Search the data for the word "will" and copy every line that contains it.
--- Extracted material ---
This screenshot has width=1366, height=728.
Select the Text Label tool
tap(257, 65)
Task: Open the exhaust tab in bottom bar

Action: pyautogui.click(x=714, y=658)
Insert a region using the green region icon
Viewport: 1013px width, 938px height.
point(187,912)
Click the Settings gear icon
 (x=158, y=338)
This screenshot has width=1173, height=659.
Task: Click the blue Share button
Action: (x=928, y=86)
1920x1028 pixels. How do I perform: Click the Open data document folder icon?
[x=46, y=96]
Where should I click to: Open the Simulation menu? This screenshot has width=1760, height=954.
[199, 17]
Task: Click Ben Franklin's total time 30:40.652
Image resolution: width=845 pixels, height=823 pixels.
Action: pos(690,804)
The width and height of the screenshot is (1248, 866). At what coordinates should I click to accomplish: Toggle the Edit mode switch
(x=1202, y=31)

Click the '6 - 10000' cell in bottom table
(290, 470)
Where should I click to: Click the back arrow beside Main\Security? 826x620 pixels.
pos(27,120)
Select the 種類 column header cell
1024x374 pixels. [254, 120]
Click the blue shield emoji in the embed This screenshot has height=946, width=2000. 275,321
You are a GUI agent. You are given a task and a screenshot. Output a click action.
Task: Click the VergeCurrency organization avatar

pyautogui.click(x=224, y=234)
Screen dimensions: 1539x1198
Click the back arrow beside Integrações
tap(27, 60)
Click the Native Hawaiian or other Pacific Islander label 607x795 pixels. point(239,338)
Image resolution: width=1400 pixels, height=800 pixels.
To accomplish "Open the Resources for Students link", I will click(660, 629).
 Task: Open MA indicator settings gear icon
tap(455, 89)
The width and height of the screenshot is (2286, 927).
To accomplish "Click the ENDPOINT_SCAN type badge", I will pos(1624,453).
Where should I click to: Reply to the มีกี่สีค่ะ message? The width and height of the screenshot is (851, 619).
---
_Written solution_
To accomplish "Open the Resources for Students link", I will click(660, 629).
To accomplish "Click the ENDPOINT_SCAN type badge", I will pos(1624,453).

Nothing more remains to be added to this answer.